▸ What this task involves: Copy exactly the lines of the data below that run from the line holding "Where should I click to: Click Sort" through the line holding "Task: Expand the Normal rollout", both ends included.

(Pixel coordinate grounding data)
━━━━

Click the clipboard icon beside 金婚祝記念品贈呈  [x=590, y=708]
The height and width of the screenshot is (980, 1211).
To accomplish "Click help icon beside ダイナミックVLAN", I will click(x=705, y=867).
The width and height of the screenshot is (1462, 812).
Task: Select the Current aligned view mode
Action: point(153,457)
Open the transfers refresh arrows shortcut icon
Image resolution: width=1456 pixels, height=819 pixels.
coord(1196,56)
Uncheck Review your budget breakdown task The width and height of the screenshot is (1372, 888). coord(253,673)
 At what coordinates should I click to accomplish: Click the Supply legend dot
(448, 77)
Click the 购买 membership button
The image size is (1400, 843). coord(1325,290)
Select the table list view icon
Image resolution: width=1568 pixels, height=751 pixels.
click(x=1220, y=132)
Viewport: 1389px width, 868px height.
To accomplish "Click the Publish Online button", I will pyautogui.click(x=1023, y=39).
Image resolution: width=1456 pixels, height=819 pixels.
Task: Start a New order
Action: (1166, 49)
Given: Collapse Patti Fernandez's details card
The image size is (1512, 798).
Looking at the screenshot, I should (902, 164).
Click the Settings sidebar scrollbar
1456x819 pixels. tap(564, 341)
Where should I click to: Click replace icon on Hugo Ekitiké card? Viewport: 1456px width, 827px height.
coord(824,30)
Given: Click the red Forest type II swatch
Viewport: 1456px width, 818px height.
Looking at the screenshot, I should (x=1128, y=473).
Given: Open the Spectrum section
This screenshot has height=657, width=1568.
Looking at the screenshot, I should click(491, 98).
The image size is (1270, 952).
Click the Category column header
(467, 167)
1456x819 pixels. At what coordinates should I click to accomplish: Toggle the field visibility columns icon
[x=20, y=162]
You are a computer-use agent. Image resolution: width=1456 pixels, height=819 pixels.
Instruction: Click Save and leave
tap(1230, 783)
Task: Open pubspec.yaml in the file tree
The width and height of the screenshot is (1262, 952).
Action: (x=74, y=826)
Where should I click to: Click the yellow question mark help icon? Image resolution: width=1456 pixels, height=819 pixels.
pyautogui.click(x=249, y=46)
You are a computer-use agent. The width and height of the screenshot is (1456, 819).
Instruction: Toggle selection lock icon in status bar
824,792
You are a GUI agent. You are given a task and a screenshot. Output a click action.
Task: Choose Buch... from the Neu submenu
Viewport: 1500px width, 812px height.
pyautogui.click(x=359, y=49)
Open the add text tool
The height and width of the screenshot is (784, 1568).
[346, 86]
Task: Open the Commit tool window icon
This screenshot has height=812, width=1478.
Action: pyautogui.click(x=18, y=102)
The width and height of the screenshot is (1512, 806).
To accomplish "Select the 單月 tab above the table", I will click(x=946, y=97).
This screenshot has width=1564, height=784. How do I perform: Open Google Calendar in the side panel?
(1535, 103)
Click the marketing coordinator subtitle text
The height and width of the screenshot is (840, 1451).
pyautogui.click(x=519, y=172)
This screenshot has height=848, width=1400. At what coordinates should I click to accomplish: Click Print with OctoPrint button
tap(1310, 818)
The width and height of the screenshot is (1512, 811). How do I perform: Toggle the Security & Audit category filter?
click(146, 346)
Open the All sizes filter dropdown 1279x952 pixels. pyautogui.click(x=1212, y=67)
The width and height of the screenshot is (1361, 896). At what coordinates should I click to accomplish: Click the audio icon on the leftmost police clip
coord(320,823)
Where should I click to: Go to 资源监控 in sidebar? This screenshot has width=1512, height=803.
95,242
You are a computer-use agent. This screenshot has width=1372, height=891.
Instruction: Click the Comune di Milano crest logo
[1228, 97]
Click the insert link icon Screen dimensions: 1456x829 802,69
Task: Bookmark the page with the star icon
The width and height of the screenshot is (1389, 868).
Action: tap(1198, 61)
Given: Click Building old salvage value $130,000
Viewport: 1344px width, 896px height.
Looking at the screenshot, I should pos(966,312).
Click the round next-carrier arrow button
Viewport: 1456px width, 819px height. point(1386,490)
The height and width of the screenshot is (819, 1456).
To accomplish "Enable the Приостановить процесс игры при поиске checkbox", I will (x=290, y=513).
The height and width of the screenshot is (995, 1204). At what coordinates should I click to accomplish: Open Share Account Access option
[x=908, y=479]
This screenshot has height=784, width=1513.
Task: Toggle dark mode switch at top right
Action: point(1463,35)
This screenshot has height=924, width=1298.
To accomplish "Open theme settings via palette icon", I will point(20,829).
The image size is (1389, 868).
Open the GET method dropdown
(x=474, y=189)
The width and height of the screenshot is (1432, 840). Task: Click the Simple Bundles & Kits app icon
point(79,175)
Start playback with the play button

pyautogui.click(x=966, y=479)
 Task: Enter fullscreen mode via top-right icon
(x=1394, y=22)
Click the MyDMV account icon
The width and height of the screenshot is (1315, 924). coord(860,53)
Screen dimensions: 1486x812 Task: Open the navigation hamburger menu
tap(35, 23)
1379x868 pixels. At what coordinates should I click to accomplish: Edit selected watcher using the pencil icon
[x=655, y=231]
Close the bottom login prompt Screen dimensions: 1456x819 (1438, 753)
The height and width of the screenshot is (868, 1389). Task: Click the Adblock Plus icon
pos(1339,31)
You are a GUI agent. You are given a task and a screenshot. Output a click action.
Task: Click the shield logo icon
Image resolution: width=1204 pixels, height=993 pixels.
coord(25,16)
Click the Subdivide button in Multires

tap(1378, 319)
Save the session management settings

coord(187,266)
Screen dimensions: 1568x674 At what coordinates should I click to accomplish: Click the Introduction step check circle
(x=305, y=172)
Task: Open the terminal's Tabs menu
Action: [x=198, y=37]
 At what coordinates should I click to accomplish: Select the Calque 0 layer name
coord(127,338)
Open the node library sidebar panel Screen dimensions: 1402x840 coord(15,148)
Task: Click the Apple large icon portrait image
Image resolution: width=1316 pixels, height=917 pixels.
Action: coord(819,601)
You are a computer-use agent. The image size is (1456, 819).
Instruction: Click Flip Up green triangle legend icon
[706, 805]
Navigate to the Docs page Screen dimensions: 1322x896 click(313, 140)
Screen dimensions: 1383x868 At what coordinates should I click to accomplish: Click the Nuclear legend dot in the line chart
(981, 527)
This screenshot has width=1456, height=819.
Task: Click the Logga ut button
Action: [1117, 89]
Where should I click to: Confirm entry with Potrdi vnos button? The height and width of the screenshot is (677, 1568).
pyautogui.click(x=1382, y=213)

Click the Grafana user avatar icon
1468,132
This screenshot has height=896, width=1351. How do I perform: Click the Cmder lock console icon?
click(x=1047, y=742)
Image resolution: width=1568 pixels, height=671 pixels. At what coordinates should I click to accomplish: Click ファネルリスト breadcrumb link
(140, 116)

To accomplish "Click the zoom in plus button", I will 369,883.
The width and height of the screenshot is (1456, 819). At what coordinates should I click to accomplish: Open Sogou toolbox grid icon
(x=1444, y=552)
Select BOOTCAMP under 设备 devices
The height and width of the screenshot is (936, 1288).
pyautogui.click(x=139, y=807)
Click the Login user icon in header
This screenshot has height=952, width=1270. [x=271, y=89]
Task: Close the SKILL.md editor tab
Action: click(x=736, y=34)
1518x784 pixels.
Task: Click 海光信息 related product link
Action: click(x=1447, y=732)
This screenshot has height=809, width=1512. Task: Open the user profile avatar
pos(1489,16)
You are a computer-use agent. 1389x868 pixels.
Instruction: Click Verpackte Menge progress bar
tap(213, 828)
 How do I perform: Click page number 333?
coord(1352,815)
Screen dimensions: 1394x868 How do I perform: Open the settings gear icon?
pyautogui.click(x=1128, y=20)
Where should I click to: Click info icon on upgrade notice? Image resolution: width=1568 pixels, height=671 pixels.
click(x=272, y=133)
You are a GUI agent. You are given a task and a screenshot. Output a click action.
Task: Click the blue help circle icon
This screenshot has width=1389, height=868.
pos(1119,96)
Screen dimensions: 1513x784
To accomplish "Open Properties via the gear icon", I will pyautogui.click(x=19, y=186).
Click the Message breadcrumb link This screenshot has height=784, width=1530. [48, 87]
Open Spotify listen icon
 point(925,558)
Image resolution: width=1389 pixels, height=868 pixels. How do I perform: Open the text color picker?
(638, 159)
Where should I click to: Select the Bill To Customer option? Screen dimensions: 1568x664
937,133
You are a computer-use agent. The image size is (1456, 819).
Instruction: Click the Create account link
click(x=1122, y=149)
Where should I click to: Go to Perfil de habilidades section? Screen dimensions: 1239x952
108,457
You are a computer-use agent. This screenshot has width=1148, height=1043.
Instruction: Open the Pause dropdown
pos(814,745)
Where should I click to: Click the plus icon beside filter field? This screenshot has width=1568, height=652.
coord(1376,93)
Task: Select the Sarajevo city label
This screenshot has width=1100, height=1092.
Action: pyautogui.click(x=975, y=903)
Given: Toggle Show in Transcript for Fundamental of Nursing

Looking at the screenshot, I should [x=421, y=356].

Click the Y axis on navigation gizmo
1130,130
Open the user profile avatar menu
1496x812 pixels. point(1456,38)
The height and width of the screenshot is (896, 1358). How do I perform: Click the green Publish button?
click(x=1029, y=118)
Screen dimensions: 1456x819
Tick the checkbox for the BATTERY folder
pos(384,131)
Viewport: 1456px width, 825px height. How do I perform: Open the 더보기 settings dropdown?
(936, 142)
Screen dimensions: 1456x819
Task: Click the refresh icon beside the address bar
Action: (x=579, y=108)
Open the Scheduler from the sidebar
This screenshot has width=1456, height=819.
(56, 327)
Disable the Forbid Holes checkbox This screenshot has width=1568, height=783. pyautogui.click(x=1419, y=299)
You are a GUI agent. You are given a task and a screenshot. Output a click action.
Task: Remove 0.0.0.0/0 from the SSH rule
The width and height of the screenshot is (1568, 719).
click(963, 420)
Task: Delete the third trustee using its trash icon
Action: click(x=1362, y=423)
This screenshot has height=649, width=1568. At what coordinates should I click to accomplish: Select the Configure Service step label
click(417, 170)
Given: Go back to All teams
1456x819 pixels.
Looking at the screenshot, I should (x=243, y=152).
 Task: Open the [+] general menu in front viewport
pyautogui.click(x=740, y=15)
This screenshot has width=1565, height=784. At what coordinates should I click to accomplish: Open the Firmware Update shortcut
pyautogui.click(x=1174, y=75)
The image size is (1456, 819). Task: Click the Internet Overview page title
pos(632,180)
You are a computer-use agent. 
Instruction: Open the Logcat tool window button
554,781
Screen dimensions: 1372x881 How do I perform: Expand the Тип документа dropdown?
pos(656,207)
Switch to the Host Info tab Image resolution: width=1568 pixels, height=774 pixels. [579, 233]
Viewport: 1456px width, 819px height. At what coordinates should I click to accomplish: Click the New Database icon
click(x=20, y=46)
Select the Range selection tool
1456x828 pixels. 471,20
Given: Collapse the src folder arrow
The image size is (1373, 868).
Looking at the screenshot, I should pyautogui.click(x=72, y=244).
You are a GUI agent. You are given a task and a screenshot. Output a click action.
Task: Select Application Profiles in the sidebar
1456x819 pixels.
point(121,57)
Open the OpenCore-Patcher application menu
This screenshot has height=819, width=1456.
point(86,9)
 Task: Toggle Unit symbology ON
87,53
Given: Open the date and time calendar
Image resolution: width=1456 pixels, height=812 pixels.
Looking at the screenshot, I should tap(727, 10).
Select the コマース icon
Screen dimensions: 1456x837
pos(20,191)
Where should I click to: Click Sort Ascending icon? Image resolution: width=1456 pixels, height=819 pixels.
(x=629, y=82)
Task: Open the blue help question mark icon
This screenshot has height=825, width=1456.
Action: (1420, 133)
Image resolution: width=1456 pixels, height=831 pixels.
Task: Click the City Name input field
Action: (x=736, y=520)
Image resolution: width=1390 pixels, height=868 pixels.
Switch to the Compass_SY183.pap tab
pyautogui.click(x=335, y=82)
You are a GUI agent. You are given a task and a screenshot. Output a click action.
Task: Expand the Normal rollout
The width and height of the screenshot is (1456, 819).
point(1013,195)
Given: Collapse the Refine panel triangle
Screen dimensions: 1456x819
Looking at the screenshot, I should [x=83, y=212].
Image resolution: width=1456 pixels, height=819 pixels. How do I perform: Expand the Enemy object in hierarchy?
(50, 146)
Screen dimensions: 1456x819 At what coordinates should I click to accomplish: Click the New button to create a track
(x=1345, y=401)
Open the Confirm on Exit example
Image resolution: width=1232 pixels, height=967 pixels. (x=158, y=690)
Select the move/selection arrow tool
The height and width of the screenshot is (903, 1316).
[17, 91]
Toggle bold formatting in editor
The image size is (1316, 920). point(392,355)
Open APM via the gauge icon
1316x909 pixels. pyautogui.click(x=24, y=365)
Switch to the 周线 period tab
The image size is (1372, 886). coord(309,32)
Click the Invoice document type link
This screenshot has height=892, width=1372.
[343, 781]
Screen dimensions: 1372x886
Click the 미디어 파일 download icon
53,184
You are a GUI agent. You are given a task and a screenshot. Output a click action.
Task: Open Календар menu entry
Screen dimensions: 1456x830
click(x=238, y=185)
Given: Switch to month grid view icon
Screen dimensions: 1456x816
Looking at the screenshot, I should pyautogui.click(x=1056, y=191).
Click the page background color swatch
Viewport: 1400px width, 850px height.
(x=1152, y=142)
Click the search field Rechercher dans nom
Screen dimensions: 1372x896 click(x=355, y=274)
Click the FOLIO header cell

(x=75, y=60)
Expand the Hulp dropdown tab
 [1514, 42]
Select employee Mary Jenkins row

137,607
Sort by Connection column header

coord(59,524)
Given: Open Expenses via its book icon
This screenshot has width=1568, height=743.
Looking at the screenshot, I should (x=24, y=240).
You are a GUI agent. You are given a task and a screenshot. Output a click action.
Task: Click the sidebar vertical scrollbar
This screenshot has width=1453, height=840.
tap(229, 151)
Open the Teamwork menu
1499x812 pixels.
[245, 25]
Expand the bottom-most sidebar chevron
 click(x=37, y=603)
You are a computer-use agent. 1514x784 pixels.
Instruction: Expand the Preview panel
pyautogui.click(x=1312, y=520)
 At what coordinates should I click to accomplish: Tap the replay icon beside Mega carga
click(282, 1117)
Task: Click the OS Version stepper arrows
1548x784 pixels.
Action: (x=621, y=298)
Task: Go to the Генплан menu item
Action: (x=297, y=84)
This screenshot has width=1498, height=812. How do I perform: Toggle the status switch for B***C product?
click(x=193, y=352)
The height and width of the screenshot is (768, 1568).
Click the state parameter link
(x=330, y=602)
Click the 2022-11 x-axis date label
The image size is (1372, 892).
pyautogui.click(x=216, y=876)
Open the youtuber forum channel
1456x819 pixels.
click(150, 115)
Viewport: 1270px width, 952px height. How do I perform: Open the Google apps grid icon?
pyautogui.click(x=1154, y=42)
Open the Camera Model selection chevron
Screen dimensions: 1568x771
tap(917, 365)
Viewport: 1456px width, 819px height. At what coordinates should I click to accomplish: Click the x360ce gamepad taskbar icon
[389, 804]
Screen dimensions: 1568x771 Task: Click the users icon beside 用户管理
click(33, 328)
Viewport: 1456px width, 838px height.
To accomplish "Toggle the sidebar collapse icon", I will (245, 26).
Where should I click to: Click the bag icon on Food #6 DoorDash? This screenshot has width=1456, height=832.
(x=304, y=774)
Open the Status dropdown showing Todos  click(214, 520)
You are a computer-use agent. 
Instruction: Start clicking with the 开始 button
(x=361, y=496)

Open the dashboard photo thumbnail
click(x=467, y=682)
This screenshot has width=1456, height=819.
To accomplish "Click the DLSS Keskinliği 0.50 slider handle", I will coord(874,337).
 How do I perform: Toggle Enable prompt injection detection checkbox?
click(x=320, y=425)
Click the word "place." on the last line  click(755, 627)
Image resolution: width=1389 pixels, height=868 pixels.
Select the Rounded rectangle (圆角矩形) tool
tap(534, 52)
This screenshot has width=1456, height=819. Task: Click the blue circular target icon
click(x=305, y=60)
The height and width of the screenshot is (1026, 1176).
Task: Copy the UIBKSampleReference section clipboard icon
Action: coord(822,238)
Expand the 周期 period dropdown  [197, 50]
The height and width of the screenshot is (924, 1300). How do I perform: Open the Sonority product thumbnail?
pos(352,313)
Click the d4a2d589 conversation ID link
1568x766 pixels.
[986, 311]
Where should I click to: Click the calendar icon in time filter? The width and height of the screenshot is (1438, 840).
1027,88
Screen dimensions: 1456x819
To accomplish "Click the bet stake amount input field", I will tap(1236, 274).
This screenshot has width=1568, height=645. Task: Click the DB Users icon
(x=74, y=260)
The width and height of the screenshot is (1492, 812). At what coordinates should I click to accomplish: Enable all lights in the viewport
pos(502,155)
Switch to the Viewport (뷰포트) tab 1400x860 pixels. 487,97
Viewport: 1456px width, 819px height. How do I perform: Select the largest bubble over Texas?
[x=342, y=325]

━━━━

▸ Exercise output:
Where should I click to: Click Sort Ascending icon? Image resolution: width=1456 pixels, height=819 pixels.
(x=629, y=82)
Task: Open the blue help question mark icon
This screenshot has height=825, width=1456.
Action: (1420, 133)
Image resolution: width=1456 pixels, height=831 pixels.
Task: Click the City Name input field
Action: (x=736, y=520)
Image resolution: width=1390 pixels, height=868 pixels.
Switch to the Compass_SY183.pap tab
pyautogui.click(x=335, y=82)
You are a GUI agent. You are given a task and a screenshot. Output a click action.
Task: Expand the Normal rollout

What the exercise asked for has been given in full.